What is expected:
Restate word for word the lines below that run from the one holding "Given: Select the Zoom magnifier tool" through the one holding "The width and", inclusive. Pictures don't belong in the copy.

*** Exercise input Section Begins ***

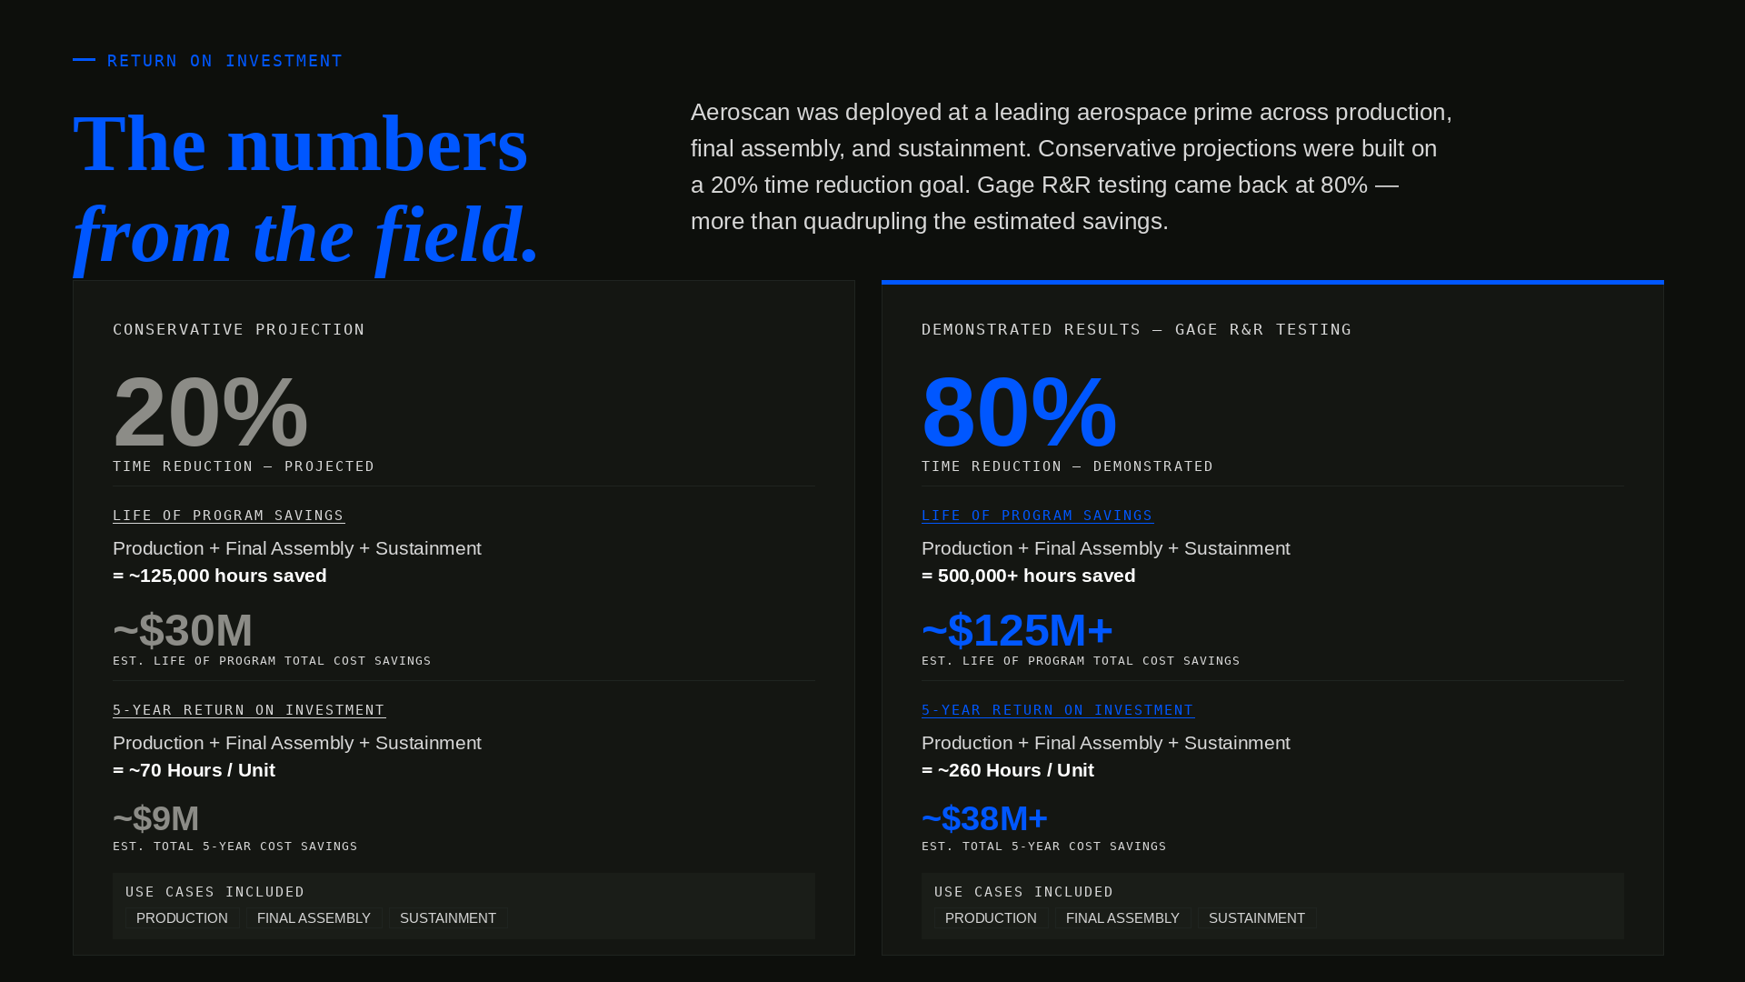Viewport: 1745px width, 982px height.
Task: Select the Final Assembly tag in the Demonstrated Results card
Action: (1122, 918)
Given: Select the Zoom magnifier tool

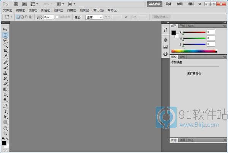Looking at the screenshot, I should [x=5, y=133].
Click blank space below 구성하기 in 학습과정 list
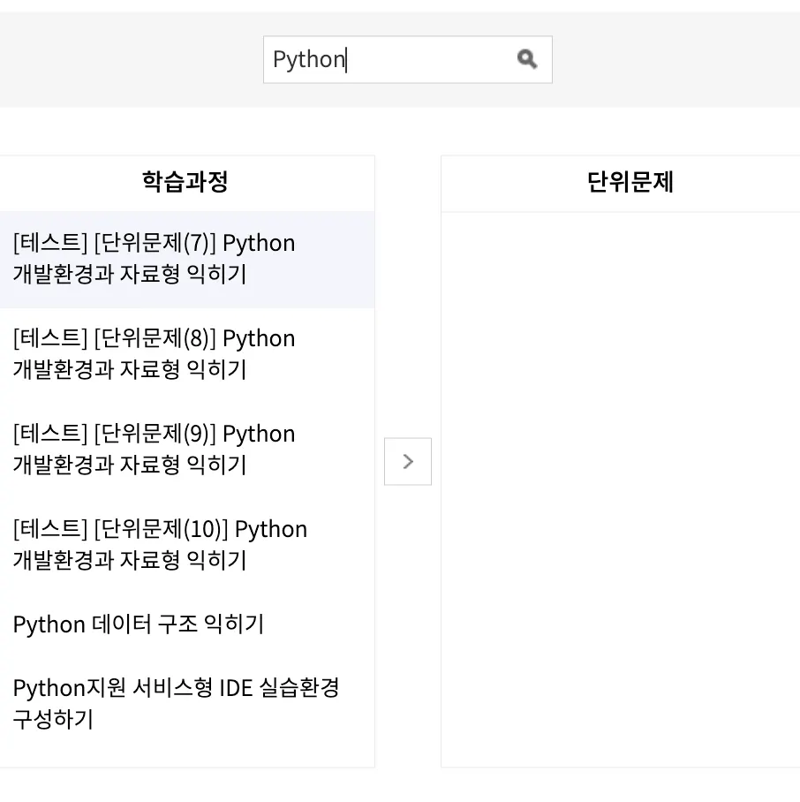The image size is (800, 802). 185,751
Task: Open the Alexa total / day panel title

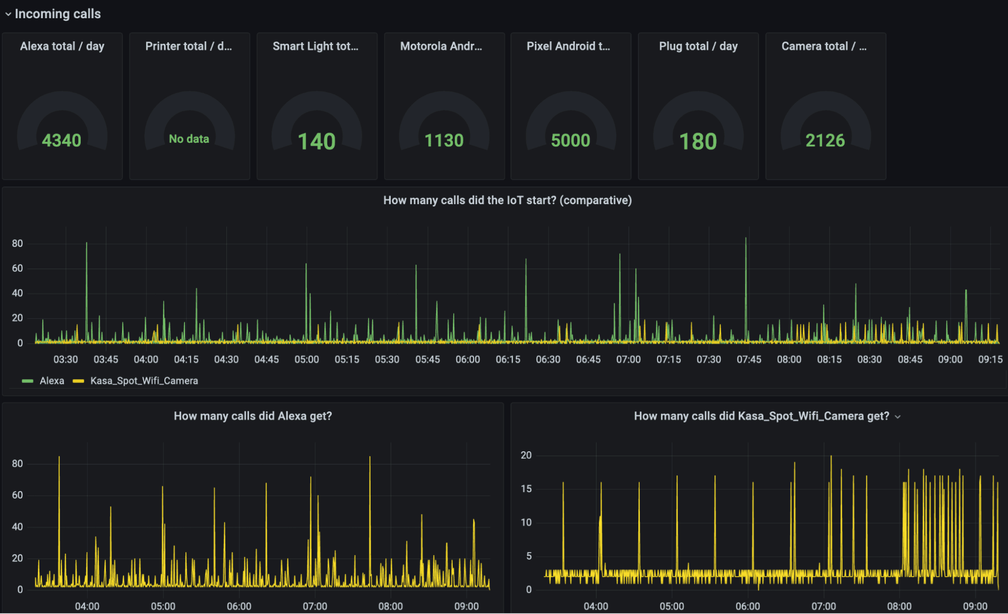Action: (x=62, y=46)
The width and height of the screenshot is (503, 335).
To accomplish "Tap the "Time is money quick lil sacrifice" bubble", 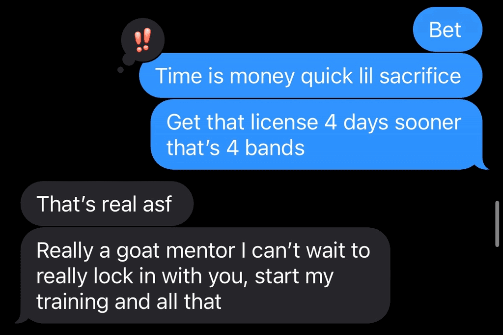I will tap(310, 75).
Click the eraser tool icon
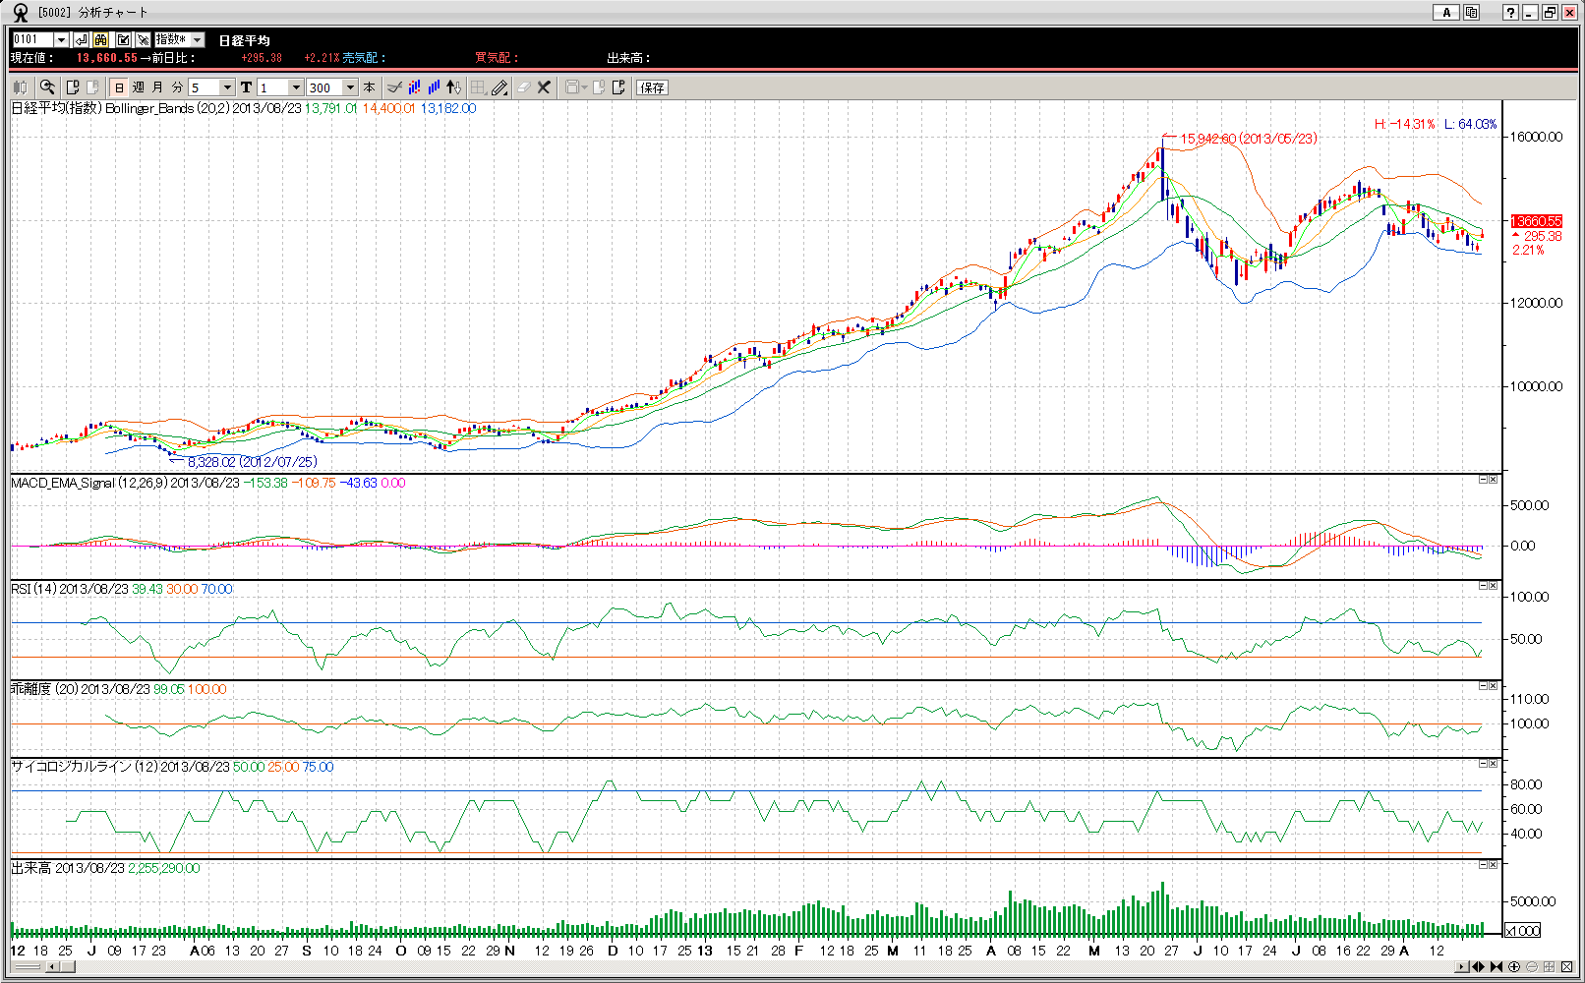 (523, 87)
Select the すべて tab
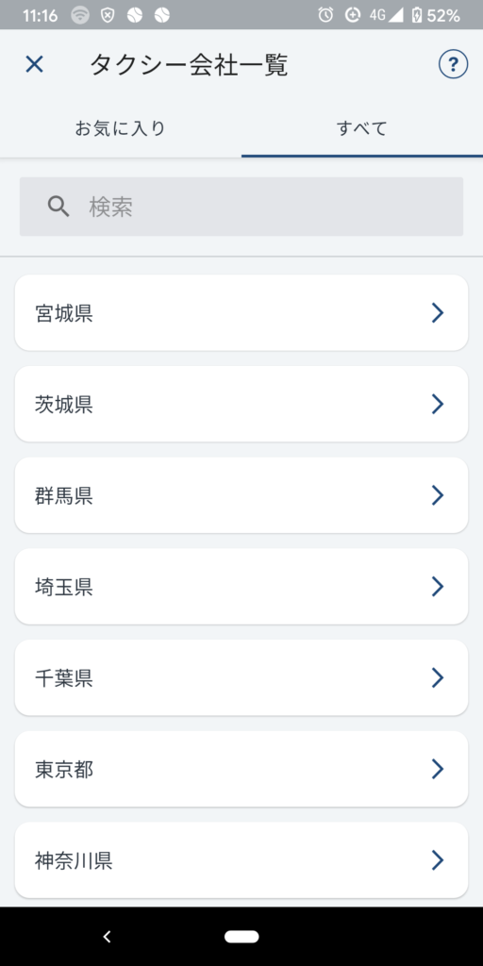Screen dimensions: 483x966 pos(362,128)
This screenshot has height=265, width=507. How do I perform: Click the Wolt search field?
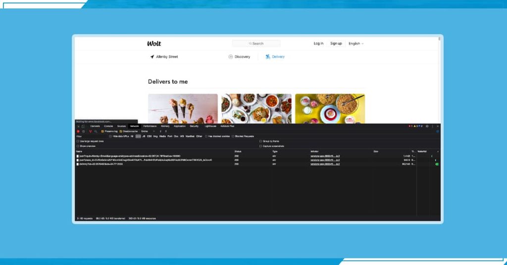(x=256, y=44)

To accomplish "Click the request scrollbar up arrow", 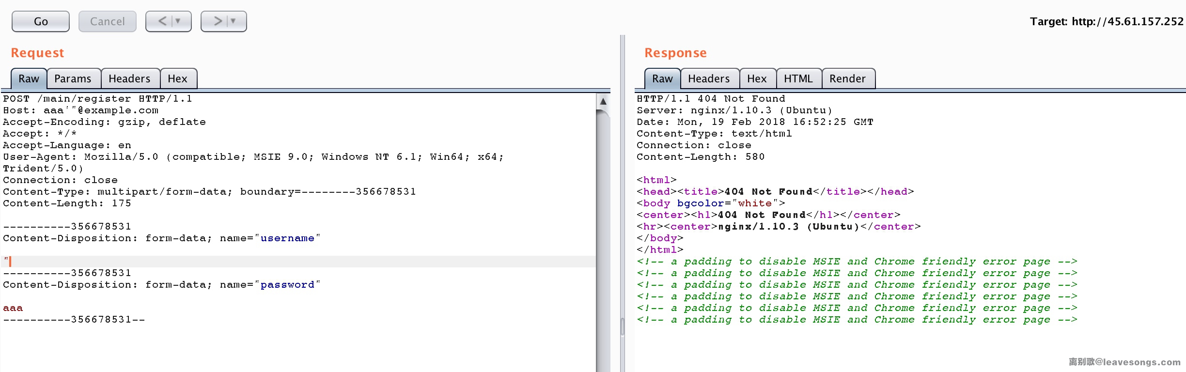I will click(603, 101).
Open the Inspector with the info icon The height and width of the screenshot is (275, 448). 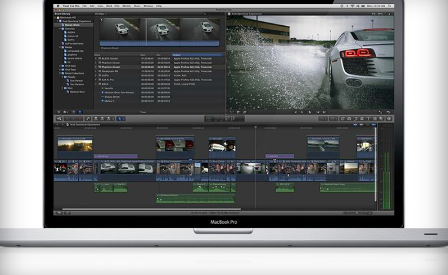[387, 118]
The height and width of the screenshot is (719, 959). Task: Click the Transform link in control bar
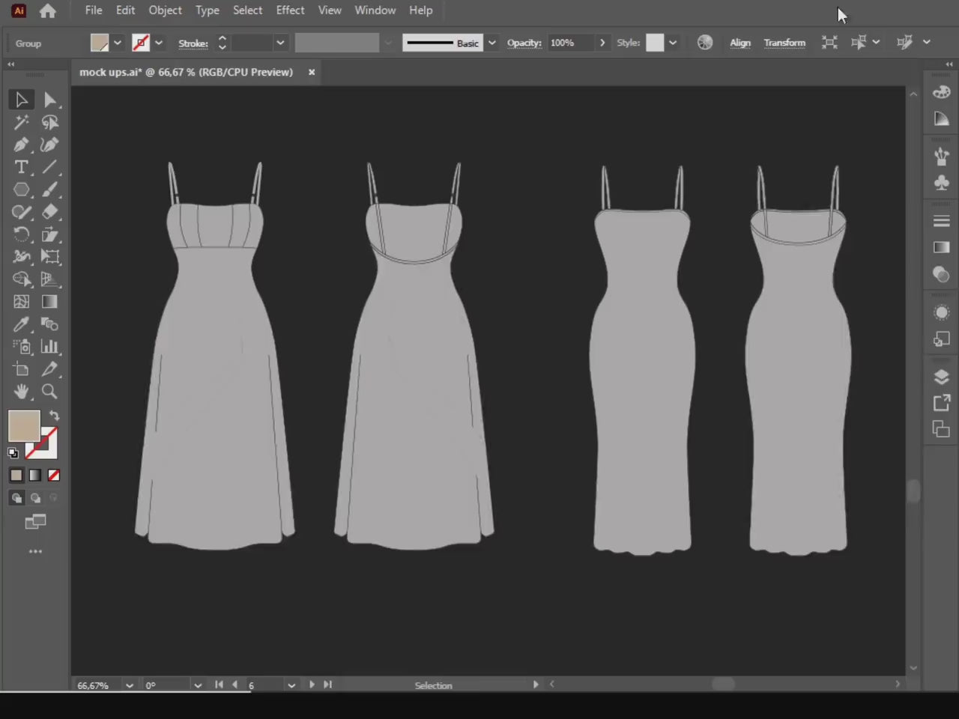pos(784,43)
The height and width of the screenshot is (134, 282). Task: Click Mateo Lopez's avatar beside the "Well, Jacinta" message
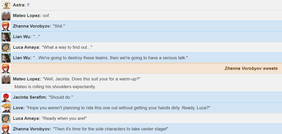(6, 79)
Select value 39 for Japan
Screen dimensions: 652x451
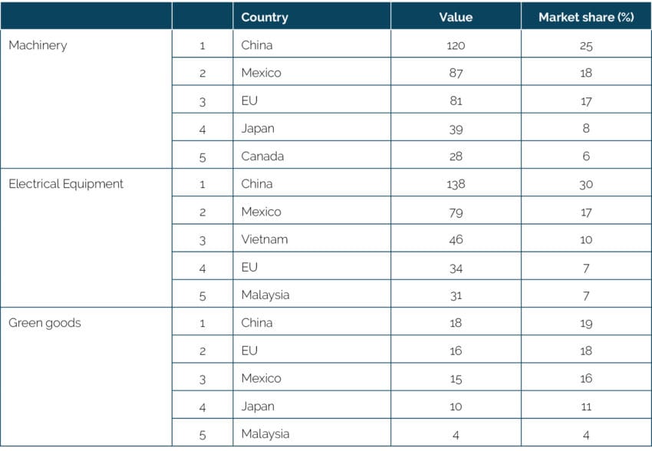pos(456,129)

*** Exercise input Section Ends ***

Your response:
Given: Select the Zoom magnifier tool

Looking at the screenshot, I should [x=5, y=133].
Click blank space below 구성하기 in 학습과정 list
The image size is (800, 802). 185,751
Task: Open the Alexa total / day panel title

Action: (x=62, y=46)
The width and height of the screenshot is (503, 335).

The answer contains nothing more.